• **STATED PROBLEM**: Recast the items as a Markdown table with the columns Row and Line, from the first line of the items through the line that contains "This screenshot has height=803, width=1512.". Leave out blank lines.

Element and text location items:

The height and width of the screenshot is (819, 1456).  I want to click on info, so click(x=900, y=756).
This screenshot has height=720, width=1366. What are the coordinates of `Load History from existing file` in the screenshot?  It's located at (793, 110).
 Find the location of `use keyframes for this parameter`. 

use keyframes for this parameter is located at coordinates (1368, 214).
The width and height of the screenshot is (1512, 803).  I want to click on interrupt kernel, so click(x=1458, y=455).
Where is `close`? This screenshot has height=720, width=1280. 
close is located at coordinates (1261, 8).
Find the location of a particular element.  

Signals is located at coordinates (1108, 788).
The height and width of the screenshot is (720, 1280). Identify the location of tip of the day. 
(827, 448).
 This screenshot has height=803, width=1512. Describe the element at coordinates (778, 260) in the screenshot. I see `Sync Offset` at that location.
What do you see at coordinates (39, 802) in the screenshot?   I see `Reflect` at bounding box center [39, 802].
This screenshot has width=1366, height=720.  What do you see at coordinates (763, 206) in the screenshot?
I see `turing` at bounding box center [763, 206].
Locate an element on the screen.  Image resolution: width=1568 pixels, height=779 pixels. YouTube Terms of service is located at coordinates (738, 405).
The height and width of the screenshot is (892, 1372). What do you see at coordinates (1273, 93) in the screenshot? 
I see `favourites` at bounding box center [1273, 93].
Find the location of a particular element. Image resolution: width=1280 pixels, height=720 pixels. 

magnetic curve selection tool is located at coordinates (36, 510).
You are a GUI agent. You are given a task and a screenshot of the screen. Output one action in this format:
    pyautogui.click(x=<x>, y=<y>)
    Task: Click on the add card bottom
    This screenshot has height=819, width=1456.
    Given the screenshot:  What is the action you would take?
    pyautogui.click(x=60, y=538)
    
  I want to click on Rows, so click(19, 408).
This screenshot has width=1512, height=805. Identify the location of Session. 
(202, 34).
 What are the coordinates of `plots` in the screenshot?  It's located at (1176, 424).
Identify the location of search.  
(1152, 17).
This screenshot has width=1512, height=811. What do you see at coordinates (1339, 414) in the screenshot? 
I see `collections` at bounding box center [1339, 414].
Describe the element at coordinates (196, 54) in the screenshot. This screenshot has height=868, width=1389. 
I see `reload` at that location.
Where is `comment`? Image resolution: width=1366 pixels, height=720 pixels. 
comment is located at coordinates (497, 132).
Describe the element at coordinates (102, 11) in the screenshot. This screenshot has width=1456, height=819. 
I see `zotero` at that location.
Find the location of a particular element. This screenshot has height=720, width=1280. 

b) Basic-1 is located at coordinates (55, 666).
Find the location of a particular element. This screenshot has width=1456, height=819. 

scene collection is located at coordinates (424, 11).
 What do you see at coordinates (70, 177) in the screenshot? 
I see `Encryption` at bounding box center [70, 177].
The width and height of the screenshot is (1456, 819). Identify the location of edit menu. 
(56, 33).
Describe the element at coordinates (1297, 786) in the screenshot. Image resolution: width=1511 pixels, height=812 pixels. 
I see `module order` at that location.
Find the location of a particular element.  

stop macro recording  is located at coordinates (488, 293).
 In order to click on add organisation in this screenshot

• **IN RESPONSE**:
| Row | Line |
|---|---|
| 1 | The height and width of the screenshot is (819, 1456).  I want to click on info, so click(x=900, y=756). |
| 2 | This screenshot has height=720, width=1366. What are the coordinates of `Load History from existing file` in the screenshot?  It's located at (793, 110). |
| 3 |  Find the location of `use keyframes for this parameter`.  |
| 4 | use keyframes for this parameter is located at coordinates (1368, 214). |
| 5 | The width and height of the screenshot is (1512, 803).  I want to click on interrupt kernel, so click(x=1458, y=455). |
| 6 | Where is `close`? This screenshot has height=720, width=1280.  |
| 7 | close is located at coordinates (1261, 8). |
| 8 | Find the location of a particular element.   |
| 9 | Signals is located at coordinates (1108, 788). |
| 10 | The height and width of the screenshot is (720, 1280). Identify the location of tip of the day.  |
| 11 | (827, 448). |
| 12 |  This screenshot has height=803, width=1512. Describe the element at coordinates (778, 260) in the screenshot. I see `Sync Offset` at that location. |